### [Stated task]
Reproduce every line of the records below, requests included, and scale each answer's coordinates by 0.45, rounding to the nearest whole number with halves rounded up. Leave the pictures out of your response.

══════

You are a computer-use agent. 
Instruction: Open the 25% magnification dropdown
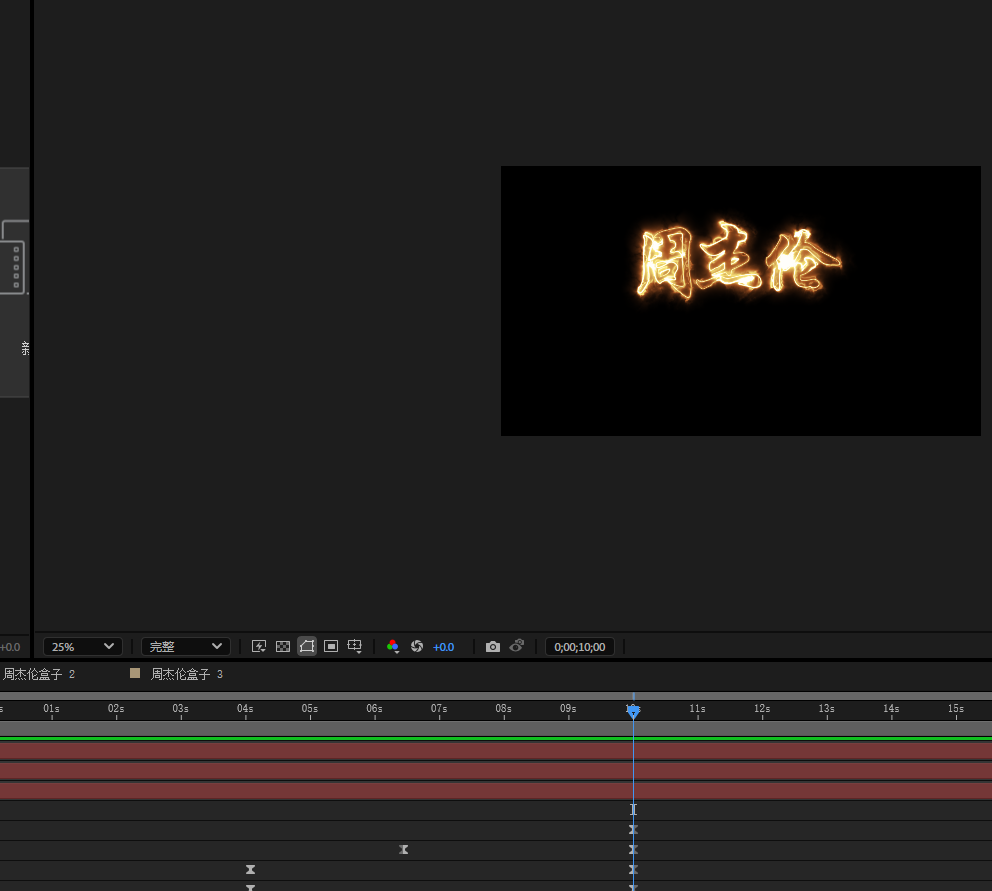(82, 647)
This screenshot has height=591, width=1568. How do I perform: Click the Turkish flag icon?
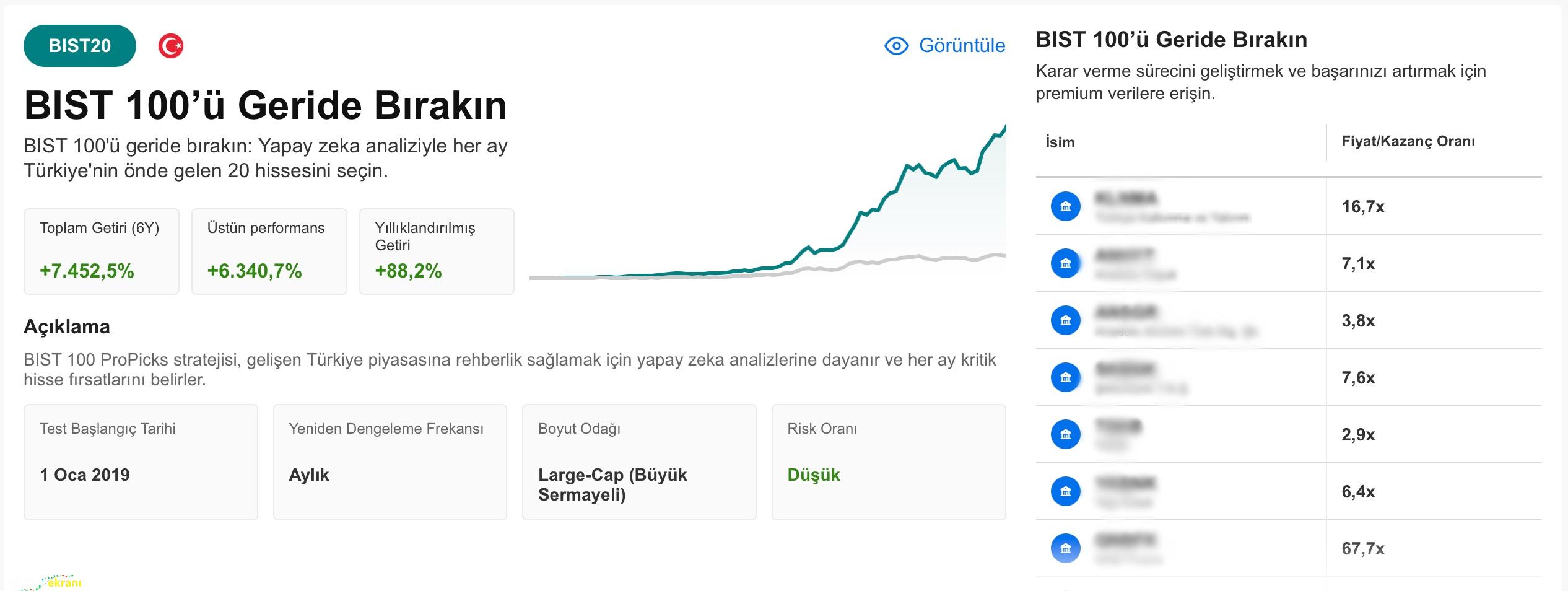(171, 46)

══════

### [Response to the task]
You are a computer-use agent. 
Instruction: Open the 25% magnification dropdown
(37, 291)
This screenshot has height=591, width=1568. How do I perform: Click the Turkish flag icon?
(77, 21)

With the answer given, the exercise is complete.